The General Court largely followed AG Pitruzzella today (the judgment is not available in English yet).

The ECJ held that the General Court did not commit an error of law by relying on Murphy. Having regard both to the objectives that the licence agreements seek to achieve and to the economic and legal context in which they are included, they have as their object the restriction of competition within the meaning of Article 101 (1) TFEU (para 54).

The Court of Justice disagreed with the Advocate General on justification. The General Court did not err in law in its apodictic statement about Article 101 (3) TFEU and commitment decisions. Article 101 (3) TFEU applies only if an infringement of Article 101 (1) TFEU has been established beforehand (para 56). Article 9 decisions are adopted based on a preliminary assessment of the anti-competitive nature of the conduct in question. They do not include a thorough and complete assessment of all the anti-competitive effects of that conduct (para 59). Since the Commission is thus unable to compare anti- and pro-competitive effects, an examination of Article 101 (3) TFEU is alien to the very nature of commitment decisions.

The Court then annulled the first instance decision because of a violation of the principle of proportionality and for failing to properly take to account the impact of the commitments on the contractual rights of third parties. The line of argumentation is quite interesting and follows the AG’s opinion almost verbatim.

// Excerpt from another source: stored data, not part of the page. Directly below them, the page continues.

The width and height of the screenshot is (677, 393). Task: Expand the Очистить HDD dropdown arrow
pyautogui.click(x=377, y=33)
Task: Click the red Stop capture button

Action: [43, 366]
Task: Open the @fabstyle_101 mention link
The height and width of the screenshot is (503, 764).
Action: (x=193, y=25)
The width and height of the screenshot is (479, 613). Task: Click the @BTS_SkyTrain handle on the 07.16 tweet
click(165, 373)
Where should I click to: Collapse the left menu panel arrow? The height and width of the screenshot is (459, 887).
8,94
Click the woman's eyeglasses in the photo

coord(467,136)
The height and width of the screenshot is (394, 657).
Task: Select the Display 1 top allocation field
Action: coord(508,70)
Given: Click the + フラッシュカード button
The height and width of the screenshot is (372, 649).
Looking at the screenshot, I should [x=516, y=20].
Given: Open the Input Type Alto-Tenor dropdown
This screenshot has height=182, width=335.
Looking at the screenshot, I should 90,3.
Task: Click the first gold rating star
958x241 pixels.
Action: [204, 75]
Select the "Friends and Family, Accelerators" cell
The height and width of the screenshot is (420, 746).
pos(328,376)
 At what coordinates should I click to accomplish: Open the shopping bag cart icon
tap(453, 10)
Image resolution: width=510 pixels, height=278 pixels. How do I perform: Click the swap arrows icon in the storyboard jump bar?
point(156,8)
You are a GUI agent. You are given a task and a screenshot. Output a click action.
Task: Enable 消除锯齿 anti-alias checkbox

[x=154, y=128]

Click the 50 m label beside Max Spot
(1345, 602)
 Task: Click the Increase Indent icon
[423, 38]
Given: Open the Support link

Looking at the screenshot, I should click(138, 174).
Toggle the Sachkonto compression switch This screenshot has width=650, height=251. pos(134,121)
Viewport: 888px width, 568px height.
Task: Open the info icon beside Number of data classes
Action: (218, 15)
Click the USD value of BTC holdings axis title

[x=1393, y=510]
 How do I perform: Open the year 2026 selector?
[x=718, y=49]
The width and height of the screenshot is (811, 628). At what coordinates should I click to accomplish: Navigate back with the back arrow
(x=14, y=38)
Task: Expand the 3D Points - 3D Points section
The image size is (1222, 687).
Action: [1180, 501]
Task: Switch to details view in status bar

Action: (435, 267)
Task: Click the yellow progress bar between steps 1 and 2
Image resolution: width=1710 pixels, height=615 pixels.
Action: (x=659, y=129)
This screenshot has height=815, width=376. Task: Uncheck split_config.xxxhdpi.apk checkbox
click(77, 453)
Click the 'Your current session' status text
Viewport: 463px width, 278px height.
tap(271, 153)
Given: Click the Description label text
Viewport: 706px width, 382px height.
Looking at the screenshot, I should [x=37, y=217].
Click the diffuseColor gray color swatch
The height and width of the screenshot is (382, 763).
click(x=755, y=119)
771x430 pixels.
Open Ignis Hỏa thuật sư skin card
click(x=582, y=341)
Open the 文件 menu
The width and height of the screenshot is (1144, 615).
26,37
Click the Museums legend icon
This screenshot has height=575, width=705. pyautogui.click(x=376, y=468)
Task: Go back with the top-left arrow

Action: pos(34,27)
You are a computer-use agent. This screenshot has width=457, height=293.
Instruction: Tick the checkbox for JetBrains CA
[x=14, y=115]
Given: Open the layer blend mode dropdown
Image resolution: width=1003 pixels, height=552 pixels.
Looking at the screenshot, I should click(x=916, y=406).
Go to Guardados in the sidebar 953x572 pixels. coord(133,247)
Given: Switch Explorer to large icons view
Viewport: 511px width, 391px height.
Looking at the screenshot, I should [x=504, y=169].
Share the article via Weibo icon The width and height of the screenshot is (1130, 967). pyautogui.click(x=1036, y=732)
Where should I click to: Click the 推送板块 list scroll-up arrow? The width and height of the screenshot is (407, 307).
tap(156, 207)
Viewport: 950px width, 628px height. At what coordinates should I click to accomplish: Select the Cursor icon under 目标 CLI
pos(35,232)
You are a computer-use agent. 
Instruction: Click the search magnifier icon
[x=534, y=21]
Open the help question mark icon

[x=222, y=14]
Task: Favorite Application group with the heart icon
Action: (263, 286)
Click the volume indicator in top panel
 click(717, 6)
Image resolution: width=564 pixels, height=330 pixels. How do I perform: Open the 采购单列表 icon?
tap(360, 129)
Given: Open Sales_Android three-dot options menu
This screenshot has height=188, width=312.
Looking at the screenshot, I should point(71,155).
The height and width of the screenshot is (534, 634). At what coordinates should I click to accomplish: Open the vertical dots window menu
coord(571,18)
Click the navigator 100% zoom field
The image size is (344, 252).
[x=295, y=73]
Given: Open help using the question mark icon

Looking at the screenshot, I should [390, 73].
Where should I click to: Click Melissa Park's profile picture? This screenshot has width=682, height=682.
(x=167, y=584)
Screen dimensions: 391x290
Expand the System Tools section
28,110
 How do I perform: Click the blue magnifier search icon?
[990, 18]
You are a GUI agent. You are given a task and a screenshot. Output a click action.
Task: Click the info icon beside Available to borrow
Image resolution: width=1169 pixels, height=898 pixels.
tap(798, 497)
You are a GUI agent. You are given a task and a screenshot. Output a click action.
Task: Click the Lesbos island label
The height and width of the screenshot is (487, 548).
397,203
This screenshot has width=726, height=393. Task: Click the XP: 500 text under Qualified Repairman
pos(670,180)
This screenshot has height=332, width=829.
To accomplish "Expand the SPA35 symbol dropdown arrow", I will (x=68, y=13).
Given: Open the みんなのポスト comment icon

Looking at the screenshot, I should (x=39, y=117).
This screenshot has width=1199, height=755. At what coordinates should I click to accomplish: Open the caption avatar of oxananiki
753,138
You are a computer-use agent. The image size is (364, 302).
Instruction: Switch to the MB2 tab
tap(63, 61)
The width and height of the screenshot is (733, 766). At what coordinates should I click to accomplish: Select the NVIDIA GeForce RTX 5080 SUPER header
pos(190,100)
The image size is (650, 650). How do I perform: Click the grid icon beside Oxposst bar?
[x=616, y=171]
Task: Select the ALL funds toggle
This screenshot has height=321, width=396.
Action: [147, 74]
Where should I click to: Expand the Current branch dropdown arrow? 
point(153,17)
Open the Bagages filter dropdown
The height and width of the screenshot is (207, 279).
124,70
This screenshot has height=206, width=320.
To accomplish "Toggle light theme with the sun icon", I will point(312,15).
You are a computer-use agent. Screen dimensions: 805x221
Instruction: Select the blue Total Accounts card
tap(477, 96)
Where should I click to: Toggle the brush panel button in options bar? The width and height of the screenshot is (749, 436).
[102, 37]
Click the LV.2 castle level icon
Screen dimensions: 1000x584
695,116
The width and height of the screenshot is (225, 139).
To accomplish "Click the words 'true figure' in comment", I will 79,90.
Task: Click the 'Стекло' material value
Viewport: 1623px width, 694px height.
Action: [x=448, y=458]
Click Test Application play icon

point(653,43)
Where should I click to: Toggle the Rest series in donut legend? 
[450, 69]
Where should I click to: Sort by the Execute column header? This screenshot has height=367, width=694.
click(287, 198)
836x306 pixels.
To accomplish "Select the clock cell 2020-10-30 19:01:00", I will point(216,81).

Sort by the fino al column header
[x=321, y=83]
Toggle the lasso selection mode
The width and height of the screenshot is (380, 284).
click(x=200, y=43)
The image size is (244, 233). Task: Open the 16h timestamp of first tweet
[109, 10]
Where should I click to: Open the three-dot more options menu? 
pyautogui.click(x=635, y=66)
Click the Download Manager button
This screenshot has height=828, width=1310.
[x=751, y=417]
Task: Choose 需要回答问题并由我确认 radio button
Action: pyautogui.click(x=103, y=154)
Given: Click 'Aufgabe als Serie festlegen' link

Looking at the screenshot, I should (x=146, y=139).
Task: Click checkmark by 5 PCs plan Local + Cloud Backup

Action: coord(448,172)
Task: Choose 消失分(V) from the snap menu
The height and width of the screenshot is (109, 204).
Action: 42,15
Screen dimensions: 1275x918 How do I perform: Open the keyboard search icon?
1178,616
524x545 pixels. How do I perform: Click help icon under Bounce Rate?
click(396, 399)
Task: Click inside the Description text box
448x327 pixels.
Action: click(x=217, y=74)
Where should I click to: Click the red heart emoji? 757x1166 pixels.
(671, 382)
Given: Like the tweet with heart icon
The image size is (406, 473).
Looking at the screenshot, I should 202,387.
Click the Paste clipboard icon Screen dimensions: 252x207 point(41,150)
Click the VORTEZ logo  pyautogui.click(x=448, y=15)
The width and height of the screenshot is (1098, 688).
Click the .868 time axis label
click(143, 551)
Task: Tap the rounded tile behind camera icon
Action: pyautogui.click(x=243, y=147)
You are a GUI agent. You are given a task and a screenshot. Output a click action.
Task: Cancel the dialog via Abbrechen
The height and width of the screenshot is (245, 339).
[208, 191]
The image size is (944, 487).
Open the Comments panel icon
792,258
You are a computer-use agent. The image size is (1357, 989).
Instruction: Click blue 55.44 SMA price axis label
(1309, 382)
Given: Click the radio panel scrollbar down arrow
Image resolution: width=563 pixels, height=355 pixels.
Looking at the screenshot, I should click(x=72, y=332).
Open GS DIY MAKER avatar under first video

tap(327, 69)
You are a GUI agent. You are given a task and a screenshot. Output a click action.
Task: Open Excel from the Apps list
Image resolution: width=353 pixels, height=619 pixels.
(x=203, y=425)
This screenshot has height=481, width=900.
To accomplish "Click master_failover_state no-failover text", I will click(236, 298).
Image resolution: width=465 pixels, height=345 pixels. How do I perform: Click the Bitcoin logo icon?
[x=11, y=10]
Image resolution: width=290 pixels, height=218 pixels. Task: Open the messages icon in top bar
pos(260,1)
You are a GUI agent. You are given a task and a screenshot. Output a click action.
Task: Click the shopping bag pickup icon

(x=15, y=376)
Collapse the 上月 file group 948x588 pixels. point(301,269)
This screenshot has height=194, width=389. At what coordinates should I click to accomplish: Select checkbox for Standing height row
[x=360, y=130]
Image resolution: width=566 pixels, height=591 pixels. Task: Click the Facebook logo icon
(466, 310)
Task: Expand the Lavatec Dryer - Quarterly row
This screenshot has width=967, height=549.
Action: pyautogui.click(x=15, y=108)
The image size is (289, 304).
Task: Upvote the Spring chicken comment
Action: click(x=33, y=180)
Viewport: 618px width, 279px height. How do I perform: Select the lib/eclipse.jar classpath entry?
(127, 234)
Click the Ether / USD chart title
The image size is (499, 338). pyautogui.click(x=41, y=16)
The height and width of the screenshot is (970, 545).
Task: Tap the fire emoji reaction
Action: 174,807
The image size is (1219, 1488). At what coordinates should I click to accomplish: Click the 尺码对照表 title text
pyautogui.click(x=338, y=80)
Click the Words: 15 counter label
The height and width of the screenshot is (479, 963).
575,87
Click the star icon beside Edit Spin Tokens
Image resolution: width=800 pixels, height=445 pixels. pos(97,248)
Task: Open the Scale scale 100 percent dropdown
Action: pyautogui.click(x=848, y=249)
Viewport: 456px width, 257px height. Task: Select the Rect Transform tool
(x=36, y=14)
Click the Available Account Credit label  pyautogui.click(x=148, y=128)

The Court first reiterated its findings in Alrosa, that ‘the Commission’s proportionality test is limited to verifying that the commitments in question address the concerns the authority expressed to the undertakings concerned and that they have not offered less onerous commitments that also address those concerns adequately. When carrying out that assessment, the Commission must, however, take into consideration the interests of third parties’ (para 105). In applying Alrosa, the Court distinguished between the two aspects of that proportionality test. In the present case, the Court was not interested in the adequacy of the commitments concerning the competition concerns. The Court is interested in the impact of commitments on the interests of third parties. In that regard, the principle of proportionality requires that the rights of third parties should ‘not be deprived of their substance’ – a wording taken directly from the AG’s opinion (para 106).

In the case at hand, the commitments did not directly impose an obligation on Canal+. However, they automatically implied that Paramount would not be able to honour certain contractual obligations with Canal+ (para 107). The ECJ dismissed the General Court’s arguments that contracting parties could turn to national courts. The Court took recourse to established case law in Gasorba that commitment decisions do not preclude national courts from examining whether those agreements comply with the competition rules. At the same time, due to Article 16 (1) Regulation 1/2003, national courts cannot take decisions that would run counter to the decision adopted by the Commission. National courts would go against the Commission’s decision and violate Article 16 (1) Regulation 1/2003 if they would oblige Paramount to contravene the commitments and honour the contractual obligations (para 111). Consequently, the Commission must assess the proportionality of the commitments with regard to the protection of the contractual rights of third parties when it takes the decision to make commitments binding (para 115).

The Court did not send the case back to the General Court but directly ruled on the merits. The ECJ set aside the General Court’s decision and annulled the Commission’s decision.